## Exercise objective
Could you set down exactly the lines of the data below, starting at the one that holds "スイーツ (201, 1401)" and ending at the one that holds "専門学校 (231, 1695)", both included, and only those?

(Records provided begins)

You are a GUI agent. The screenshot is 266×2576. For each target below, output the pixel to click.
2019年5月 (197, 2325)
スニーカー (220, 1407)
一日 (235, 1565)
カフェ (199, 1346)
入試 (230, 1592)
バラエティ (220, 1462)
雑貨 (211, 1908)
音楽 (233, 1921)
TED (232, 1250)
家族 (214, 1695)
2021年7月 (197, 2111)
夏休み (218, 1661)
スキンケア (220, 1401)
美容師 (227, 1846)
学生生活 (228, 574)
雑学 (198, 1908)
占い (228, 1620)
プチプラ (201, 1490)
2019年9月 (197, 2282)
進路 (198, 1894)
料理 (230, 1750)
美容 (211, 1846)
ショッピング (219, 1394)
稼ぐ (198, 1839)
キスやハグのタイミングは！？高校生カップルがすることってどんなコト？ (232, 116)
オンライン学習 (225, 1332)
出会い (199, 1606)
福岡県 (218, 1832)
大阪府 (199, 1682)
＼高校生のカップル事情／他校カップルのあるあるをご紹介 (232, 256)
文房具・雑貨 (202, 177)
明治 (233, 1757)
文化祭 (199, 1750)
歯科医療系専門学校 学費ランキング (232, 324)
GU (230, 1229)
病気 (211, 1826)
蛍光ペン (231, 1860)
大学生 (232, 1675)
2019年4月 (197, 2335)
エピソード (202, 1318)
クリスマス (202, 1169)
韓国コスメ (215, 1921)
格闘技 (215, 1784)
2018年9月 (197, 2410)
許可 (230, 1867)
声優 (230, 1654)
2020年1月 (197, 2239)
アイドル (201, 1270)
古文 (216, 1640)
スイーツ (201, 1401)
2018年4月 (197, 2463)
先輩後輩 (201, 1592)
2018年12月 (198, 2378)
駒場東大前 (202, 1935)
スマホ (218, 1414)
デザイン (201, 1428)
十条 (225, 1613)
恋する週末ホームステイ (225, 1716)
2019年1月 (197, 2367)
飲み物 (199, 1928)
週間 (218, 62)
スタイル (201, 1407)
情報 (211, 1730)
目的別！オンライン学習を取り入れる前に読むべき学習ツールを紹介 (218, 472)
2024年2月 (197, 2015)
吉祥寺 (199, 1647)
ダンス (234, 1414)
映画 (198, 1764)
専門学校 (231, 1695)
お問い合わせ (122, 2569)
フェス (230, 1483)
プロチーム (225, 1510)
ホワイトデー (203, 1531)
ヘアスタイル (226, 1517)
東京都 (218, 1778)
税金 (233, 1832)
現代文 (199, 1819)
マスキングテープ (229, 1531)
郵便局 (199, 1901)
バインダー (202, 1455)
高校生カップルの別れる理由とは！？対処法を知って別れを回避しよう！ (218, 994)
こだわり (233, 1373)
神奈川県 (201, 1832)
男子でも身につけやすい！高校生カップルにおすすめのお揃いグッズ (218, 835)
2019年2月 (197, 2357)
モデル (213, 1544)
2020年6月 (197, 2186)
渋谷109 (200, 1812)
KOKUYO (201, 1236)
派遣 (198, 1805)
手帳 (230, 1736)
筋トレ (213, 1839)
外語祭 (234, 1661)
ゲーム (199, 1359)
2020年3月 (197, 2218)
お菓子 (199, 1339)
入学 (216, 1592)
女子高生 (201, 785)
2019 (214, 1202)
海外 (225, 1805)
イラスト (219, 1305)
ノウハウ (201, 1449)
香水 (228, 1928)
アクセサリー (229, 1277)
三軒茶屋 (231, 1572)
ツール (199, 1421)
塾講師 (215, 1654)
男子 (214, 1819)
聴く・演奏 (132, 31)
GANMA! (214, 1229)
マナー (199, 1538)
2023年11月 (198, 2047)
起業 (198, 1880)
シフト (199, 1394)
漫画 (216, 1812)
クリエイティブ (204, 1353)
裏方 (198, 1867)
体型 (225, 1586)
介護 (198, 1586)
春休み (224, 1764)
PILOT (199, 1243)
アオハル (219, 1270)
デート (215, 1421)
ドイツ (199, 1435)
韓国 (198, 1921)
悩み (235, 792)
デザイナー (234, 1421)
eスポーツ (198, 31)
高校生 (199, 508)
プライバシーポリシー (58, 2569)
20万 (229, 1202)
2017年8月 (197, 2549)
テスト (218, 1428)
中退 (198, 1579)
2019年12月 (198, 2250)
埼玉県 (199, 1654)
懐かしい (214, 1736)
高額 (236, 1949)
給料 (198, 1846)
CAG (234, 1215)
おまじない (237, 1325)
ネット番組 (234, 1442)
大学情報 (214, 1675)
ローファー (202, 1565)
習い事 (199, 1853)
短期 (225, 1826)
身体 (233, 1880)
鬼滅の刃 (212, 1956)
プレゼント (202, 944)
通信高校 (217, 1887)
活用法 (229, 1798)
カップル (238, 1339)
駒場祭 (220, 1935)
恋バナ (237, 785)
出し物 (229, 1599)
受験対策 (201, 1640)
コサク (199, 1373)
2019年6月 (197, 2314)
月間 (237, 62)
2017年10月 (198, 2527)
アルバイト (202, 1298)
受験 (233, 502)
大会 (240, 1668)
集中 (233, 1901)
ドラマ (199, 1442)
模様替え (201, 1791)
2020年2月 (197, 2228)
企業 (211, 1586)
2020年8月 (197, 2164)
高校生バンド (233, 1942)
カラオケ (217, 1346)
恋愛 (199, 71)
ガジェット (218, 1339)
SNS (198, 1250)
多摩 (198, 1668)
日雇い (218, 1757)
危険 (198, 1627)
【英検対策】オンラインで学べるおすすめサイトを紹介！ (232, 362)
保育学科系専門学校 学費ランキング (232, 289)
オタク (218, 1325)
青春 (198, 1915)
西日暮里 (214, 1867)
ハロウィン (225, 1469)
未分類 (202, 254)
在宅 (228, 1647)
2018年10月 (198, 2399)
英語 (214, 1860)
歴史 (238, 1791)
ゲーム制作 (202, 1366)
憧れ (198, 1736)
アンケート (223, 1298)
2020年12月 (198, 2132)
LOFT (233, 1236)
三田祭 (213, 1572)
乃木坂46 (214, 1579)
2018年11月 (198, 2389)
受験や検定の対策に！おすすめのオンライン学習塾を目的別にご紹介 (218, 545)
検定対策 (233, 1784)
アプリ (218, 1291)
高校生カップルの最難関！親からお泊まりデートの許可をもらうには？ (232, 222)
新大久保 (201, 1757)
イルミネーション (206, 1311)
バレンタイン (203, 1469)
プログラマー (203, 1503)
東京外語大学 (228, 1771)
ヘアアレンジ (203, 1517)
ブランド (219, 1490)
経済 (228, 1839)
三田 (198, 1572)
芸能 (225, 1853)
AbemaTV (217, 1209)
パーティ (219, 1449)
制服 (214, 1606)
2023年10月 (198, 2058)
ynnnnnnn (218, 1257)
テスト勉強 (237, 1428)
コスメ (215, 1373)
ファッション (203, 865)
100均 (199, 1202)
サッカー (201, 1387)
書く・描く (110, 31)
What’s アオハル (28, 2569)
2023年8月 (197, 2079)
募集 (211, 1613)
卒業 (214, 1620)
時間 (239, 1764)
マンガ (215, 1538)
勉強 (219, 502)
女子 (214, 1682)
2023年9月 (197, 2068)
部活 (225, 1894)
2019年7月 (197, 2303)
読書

(Records provided ends)

## Solution
スイーツ (201, 1401)
2018年4月 (197, 2463)
先輩後輩 (201, 1592)
2018年12月 (198, 2378)
駒場東大前 (202, 1935)
スマホ (218, 1414)
デザイン (201, 1428)
十条 (225, 1613)
恋する週末ホームステイ (225, 1716)
2019年1月 (197, 2367)
飲み物 (199, 1928)
週間 (218, 62)
スタイル (201, 1407)
情報 (211, 1730)
目的別！オンライン学習を取り入れる前に読むべき学習ツールを紹介 (218, 472)
2024年2月 (197, 2015)
吉祥寺 (199, 1647)
ダンス (234, 1414)
映画 (198, 1764)
専門学校 (231, 1695)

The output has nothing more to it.